Geboren ist Högl in Osna­brück, wo sie auch ihr Jurastudium absolvierte. Danach wechselte sie nicht etwa in eine Anwaltskanzlei, zur Staatsanwaltschaft oder auf einen Richterstuhl, sondern in die Politik. Bis Anfang 2009 wirkte sie zehn Jahre lang im Bundesarbeitsministerium und gelangte von dort als Nachrückerin in den Bundestag, wo sie sich gern als „überzeugte Europäerin“ gibt. Anders als ihre Fraktion stimmte sie 2010 für die Griechenlandhilfe – das erste „Rettungspaket“, das die damals noch schwarz-gelbe Koalition unter Angela Merkel durchsetzte.

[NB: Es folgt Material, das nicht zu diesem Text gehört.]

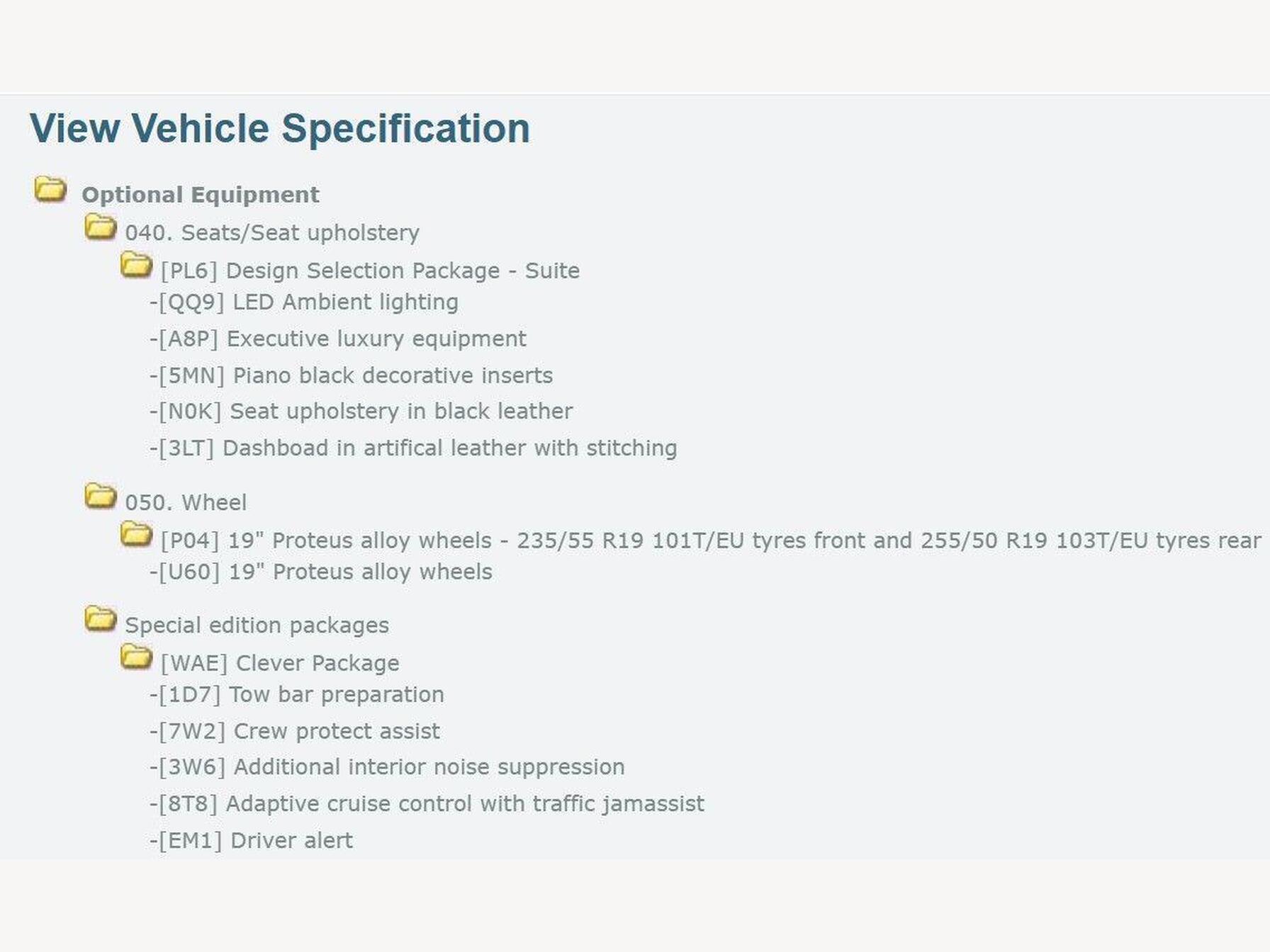Select 3LT Dashboard in artificial leather item
The width and height of the screenshot is (1270, 952).
[x=414, y=448]
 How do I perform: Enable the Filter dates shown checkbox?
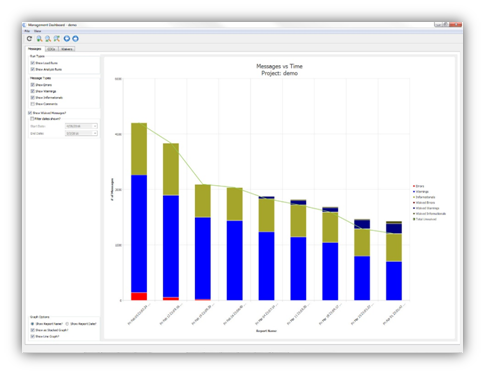point(32,119)
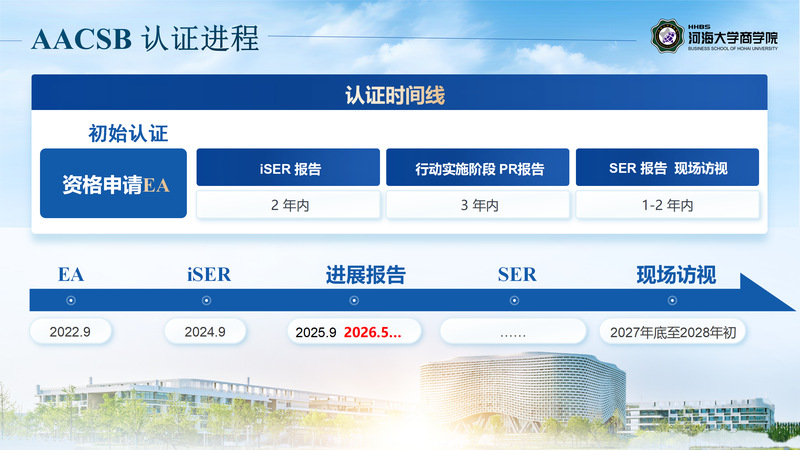The height and width of the screenshot is (450, 800).
Task: Click the timeline dot under 进展报告
Action: [354, 301]
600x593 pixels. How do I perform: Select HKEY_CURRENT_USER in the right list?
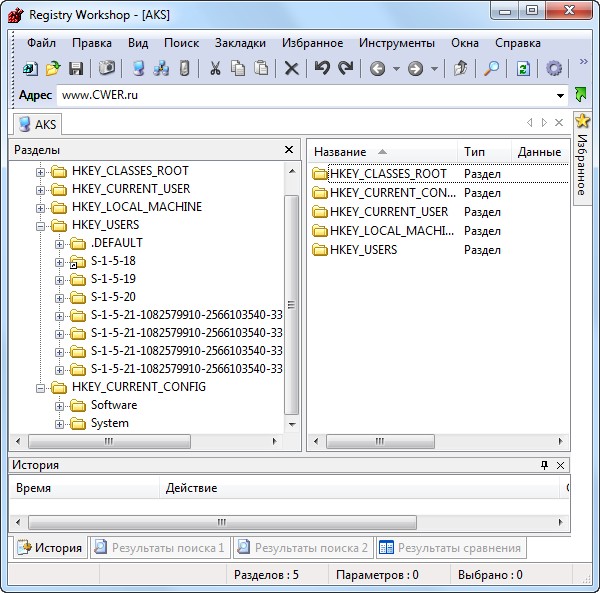[x=388, y=212]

Aktuell fordert Högl unter anderem die Aufhebung des Paragraphen 219a StGB, der es Ärzten verbietet, für Abtreibungen zu werben. Dünnhäutig reagiert sie allerdings, wenn jemand eine andere Auffassung dazu vertritt. So beschimpfte sie CDU-Lebensschützer als „widerlich“. Erst nach heftiger Empörung beim Koalitionspartner bat sie um Entschuldigung.

Dabei handelt es sich doch offenbar um ihr Lieblingswort, denn mit dem Satz „Total widerlich! Total widerlich, mit zwanzig Ausrufezeichen, finde ich die Plakate der AfD“, schimpfte sie schon während des Wahlkampfes 2017. Diese seien „eine Schande, wo ich denke: Das möchte ich im Straßenbild nicht sehen“. Meinungsfreiheit scheint also nicht unbedingt zu den höchsten Werten der designierten Justizministerin zu gehören.